|Year : 2022 | Volume
| Issue : 2 | Page : 77-81
Mortality in patients receiving prolonged invasive mechanical ventilation time in the emergency department: A retrospective cohort study
Sorravit Savatmongkorngul, Chaiyaporn Yuksen, Napathom Sunsuwan, Pungkawa Sricharoen, Chetsadakon Jenpanitpong, Konwachira Maijan, Sorawich Watcharakitpaisan, Parama Kaninworapan
Department of Emergency Medicine, Faculty of Medicine, Ramathibodi Hospital, Mahidol University, Bangkok, Thailand
|Date of Submission||22-Jul-2021|
|Date of Acceptance||11-Oct-2021|
|Date of Web Publication||24-Jun-2022|
Dr. Chaiyaporn Yuksen
Department of Emergency Medicine, Faculty of Medicine, Ramathibodi Hospital, Mahidol University, Bangkok 10400
Source of Support: None, Conflict of Interest: None
| Abstract|| |
Background: Patients waiting for intensive care unit (ICU) admission cause emergency department (ED) crowding and have an increased risk of mortality and length of stay (LOS) in hospital, which increase the hospitalization cost. This study aimed to investigate the correlation between mortality and invasive mechanical ventilation (IMV) time in patients in the ED.
Methods: A retrospective cohort study was conducted in patients who received IMV in the ED of Ramathibodi Hospital. The correlation between mortality at 28 days after intubation and IMV time in the ED was analyzed. The cutoff time was analyzed to determine prolonged and nonprolonged IMV times. ICU ventilation time, length of ICU stay, and LOS in the hospital were also analyzed to determine their correlations between IMV time in the ED.
Results: In this study, 302 patients were enrolled, 71 died, and 231 survived 28 days after receiving IMV in the ED. We found that the duration of >12 h of IMV in the ED increased the 28-day mortality rate by 1.98 times (P = 0.036).
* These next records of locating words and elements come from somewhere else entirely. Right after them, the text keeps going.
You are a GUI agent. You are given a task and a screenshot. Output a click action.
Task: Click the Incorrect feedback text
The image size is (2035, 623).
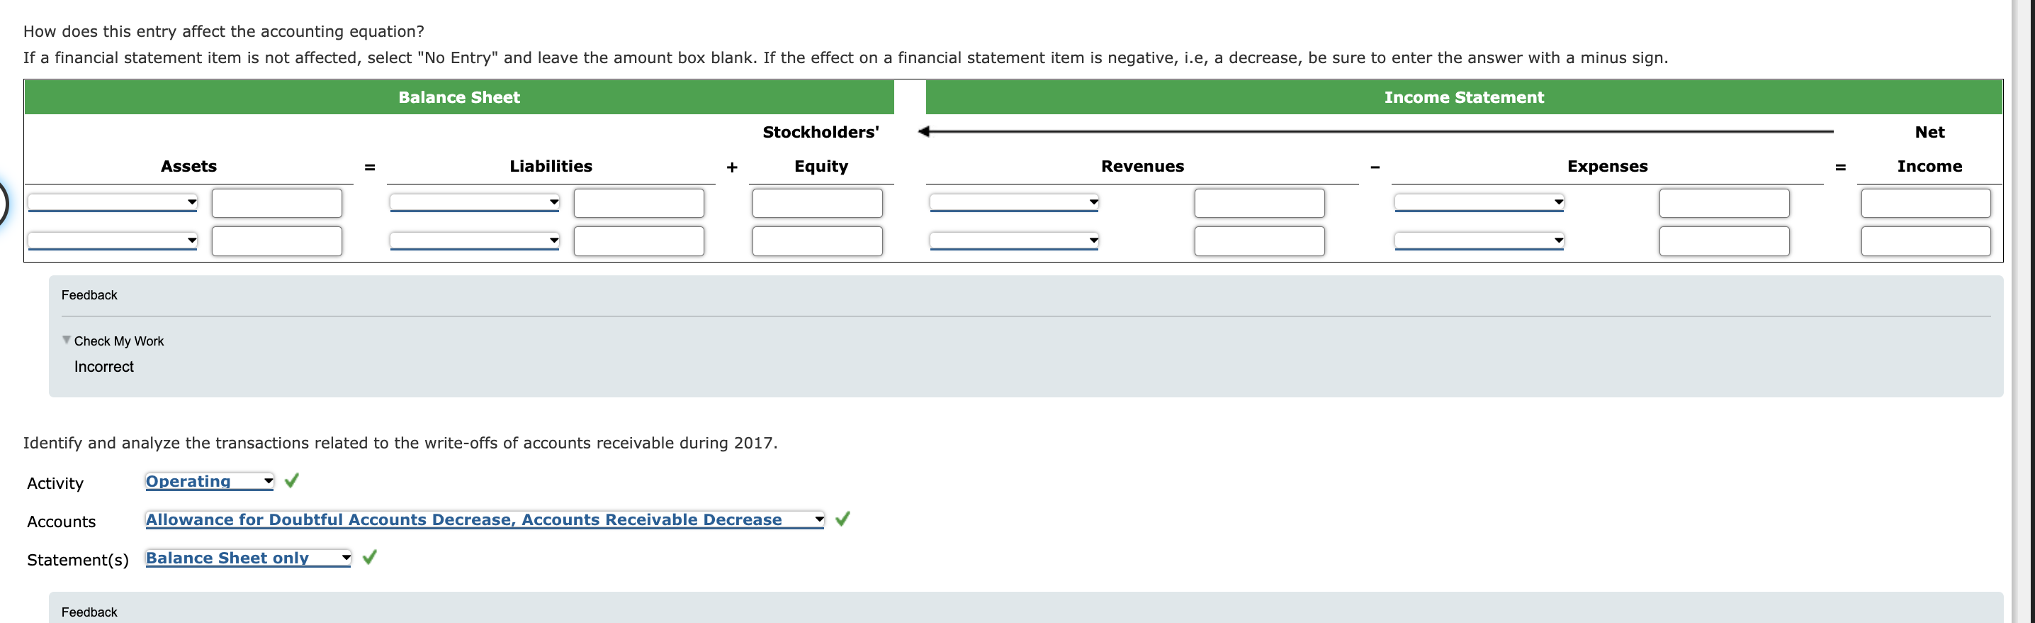(x=103, y=366)
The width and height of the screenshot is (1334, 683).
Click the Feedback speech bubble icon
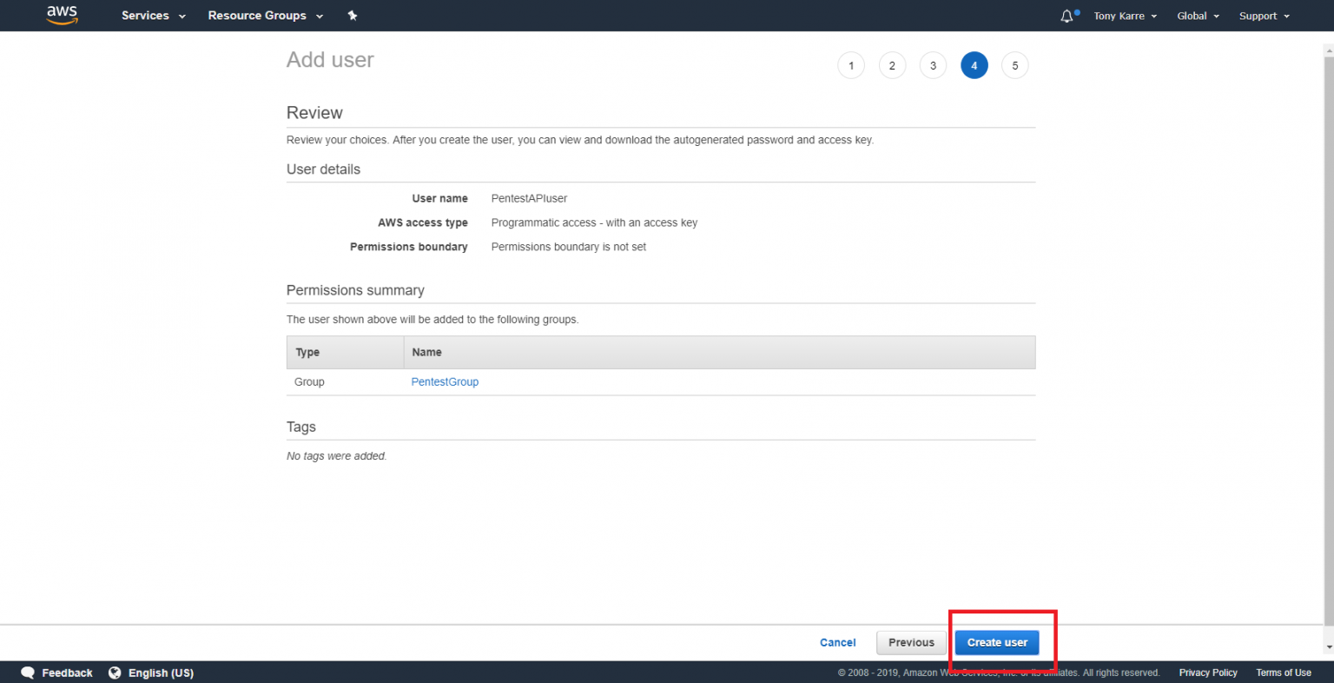pos(28,673)
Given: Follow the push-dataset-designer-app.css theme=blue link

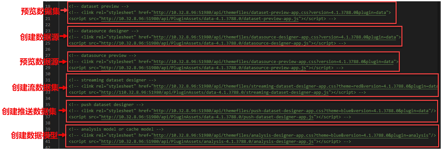Looking at the screenshot, I should pos(291,111).
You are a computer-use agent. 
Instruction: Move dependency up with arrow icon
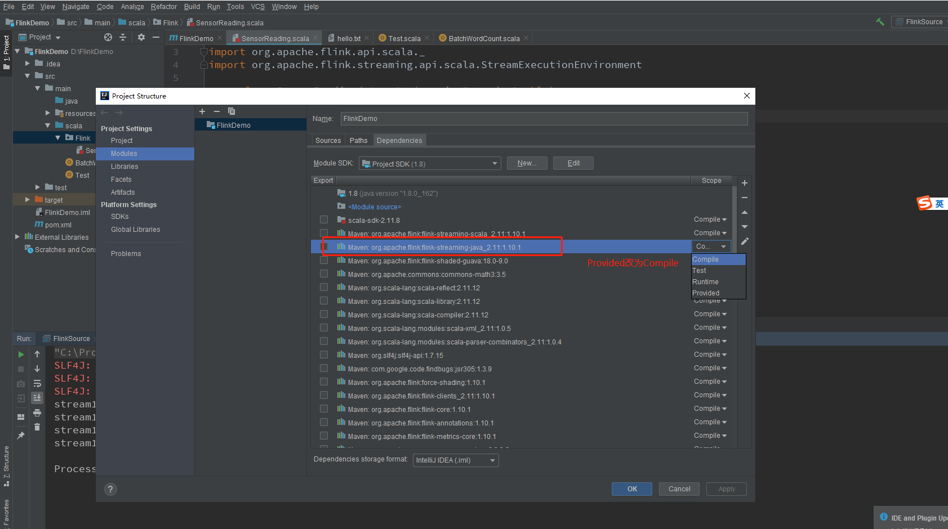744,212
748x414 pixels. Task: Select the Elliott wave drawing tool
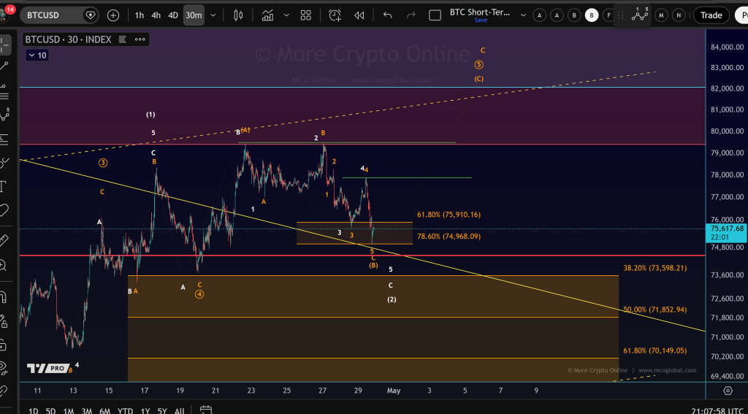[641, 15]
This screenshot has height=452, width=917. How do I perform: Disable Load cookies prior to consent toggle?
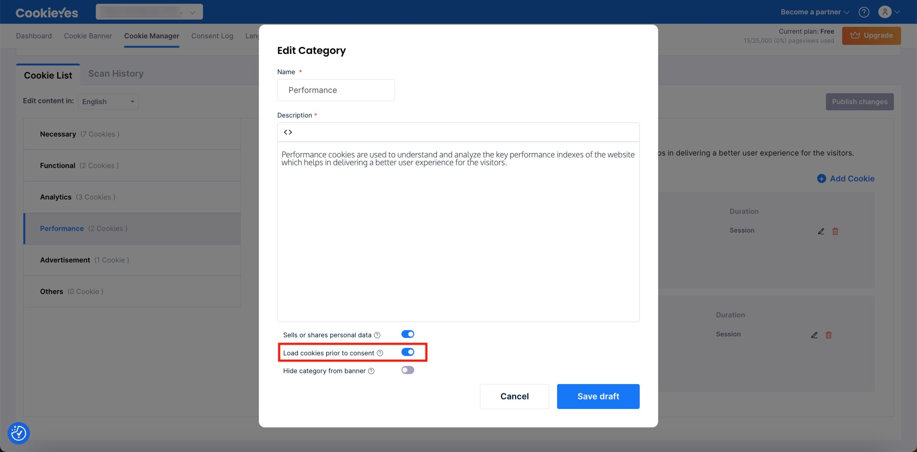coord(408,352)
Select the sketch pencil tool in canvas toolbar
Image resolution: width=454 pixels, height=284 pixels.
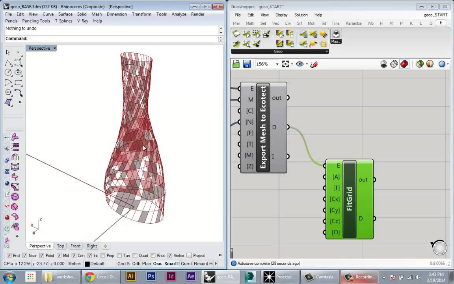314,64
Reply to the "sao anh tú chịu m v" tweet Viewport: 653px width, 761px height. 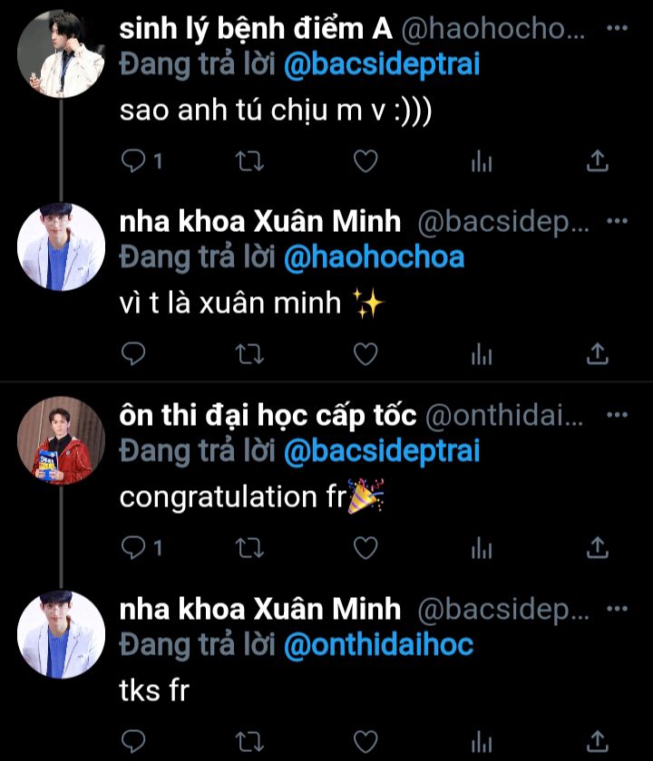pyautogui.click(x=133, y=161)
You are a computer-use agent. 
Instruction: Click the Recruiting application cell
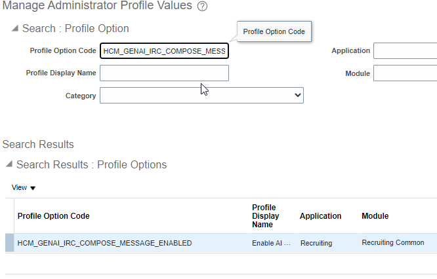click(316, 243)
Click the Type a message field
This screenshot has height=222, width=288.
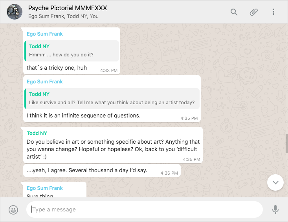(x=144, y=209)
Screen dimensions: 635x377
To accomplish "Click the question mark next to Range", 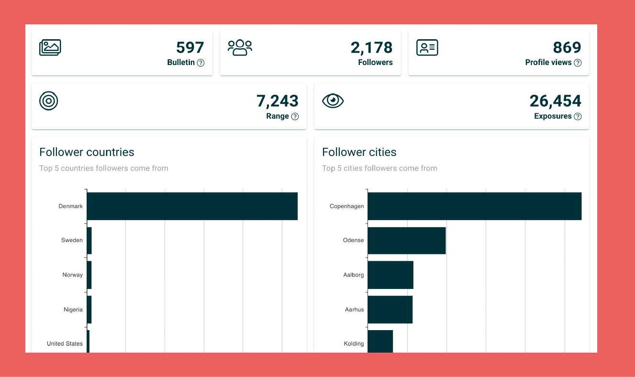I will 295,116.

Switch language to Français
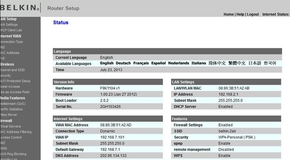point(141,63)
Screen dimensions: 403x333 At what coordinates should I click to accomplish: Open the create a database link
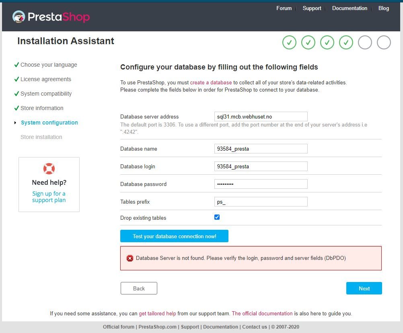tap(211, 83)
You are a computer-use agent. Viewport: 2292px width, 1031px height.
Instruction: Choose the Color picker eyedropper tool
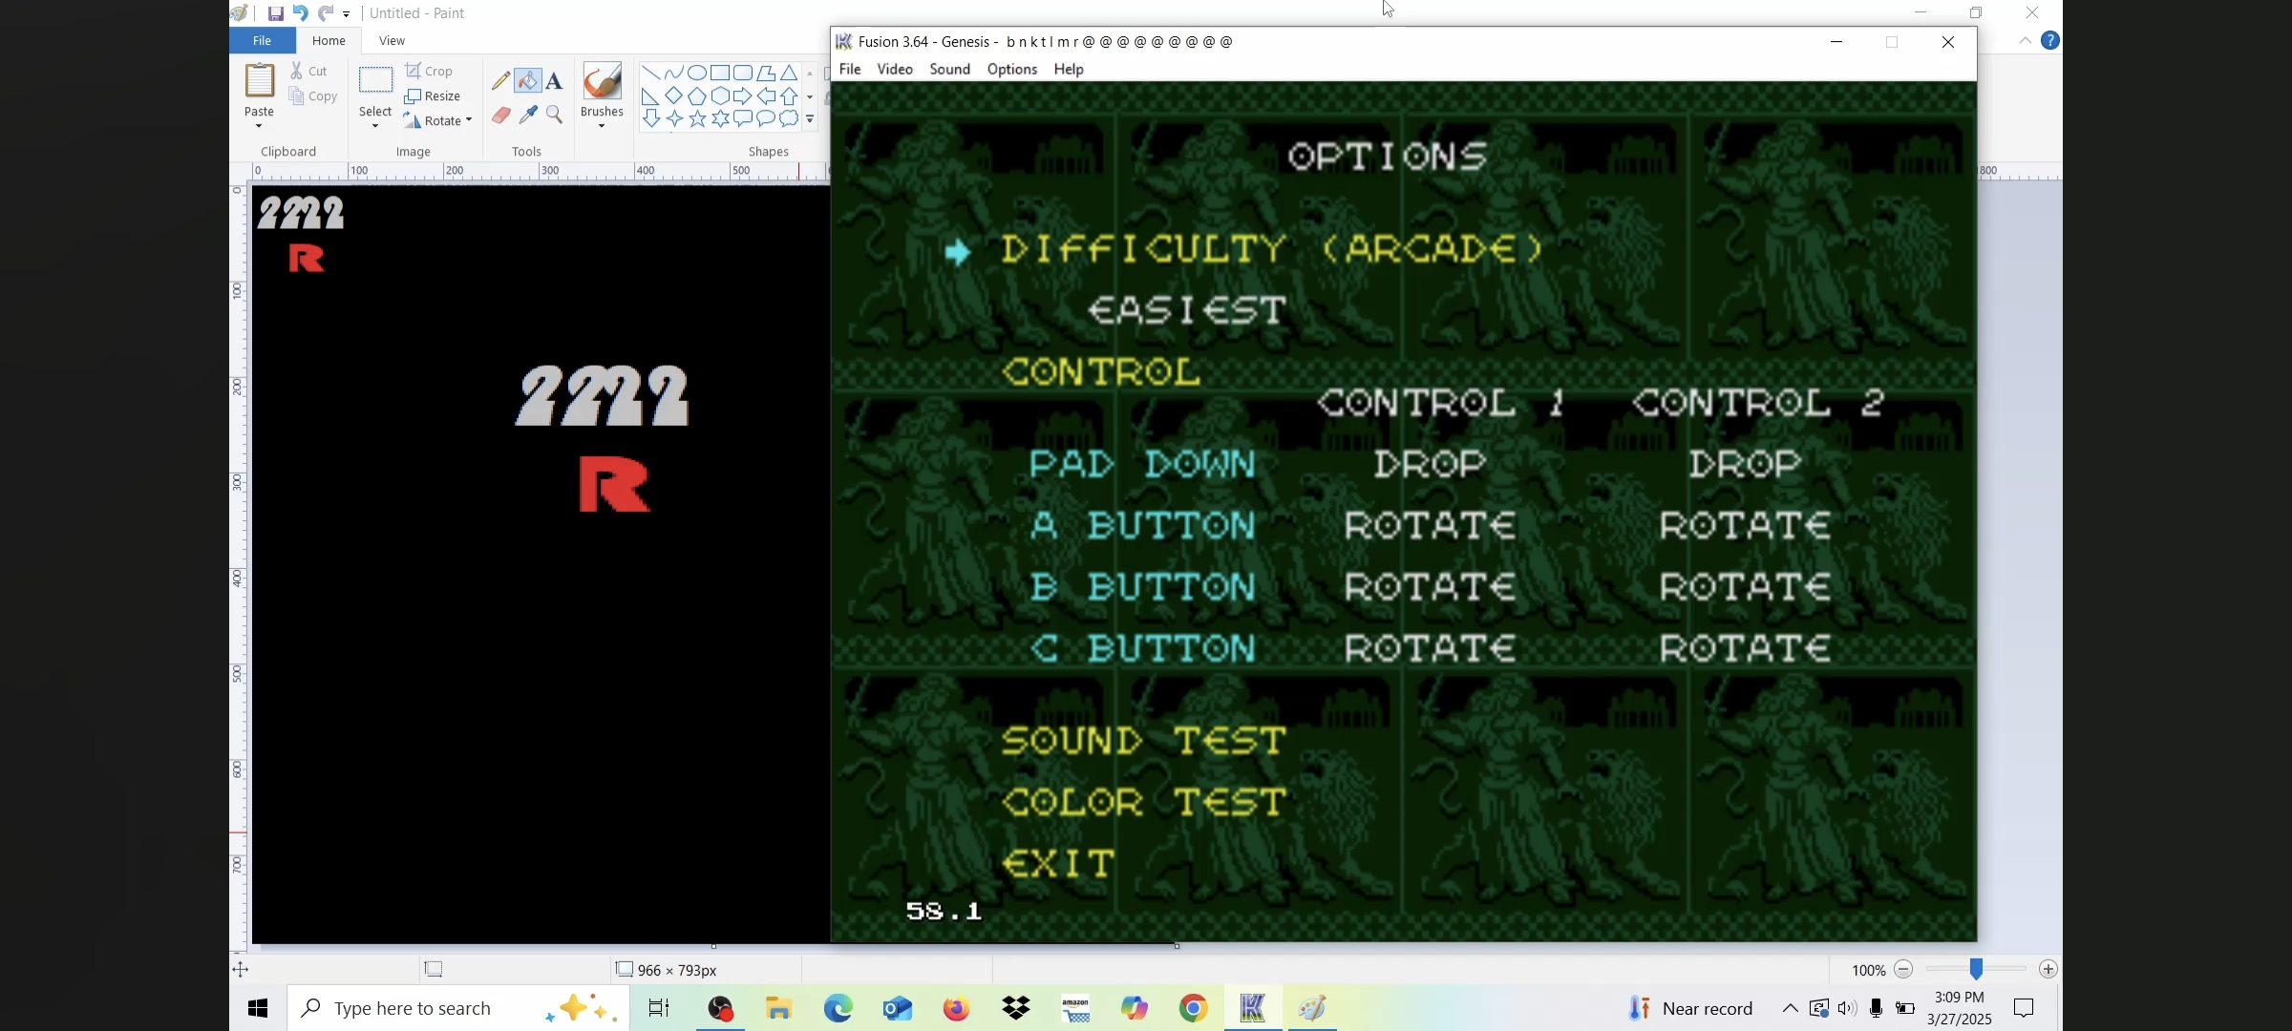point(528,116)
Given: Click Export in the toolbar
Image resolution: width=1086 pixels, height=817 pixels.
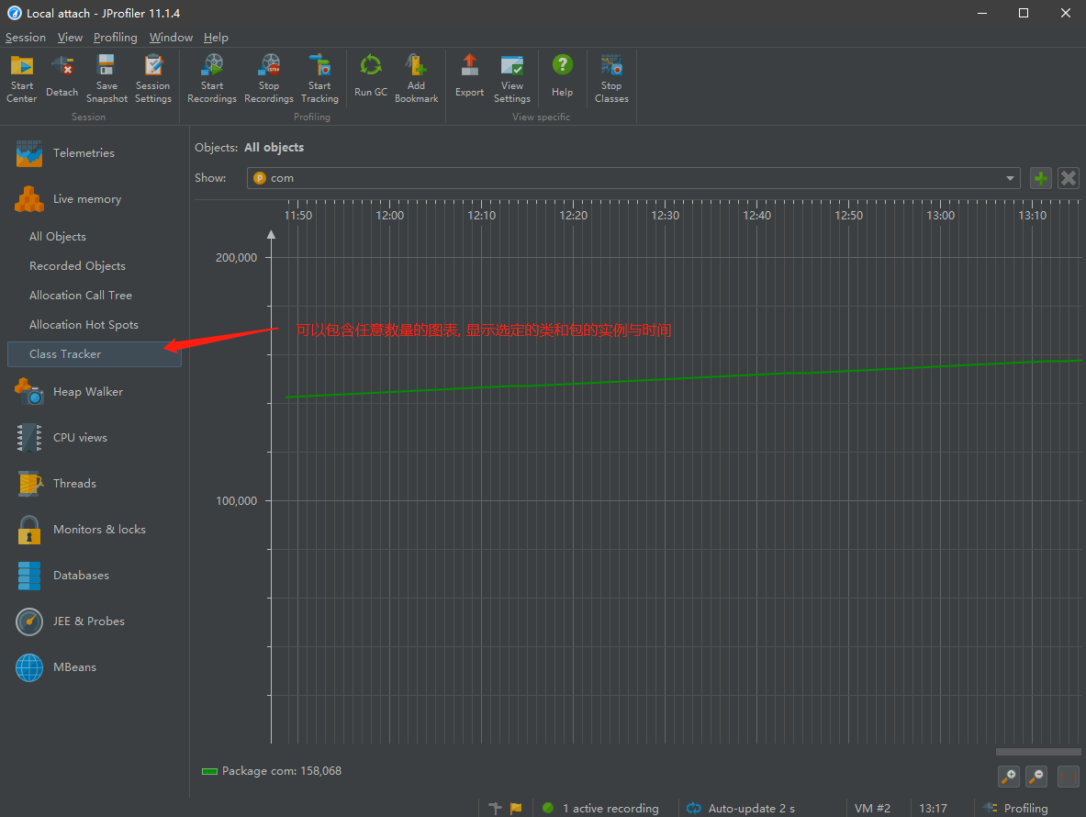Looking at the screenshot, I should click(x=469, y=77).
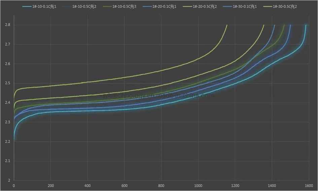This screenshot has width=318, height=191.
Task: Select the 800 horizontal axis tick label
Action: pos(161,186)

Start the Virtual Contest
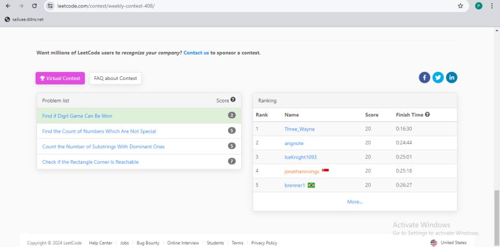60,78
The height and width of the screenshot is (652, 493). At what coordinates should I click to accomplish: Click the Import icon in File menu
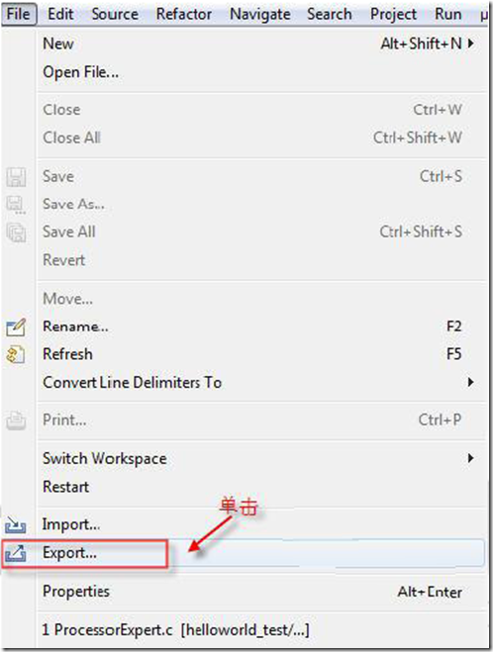pos(16,524)
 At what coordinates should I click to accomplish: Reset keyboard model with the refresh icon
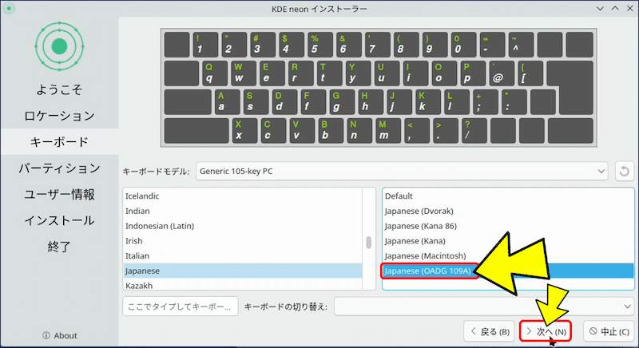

No correlations were found between IMV time in the ED and ventilation time in the ICU, length of ICU stay, and LOS in the hospital.
Conclusion: More than 12 h of IMV time in the ED correlated with mortality at 28 days after initiation of IMV. No associations were found between prolonged IMV time in the ED with ventilation time in the ICU, length of ICU stay, and LOS in the hospital.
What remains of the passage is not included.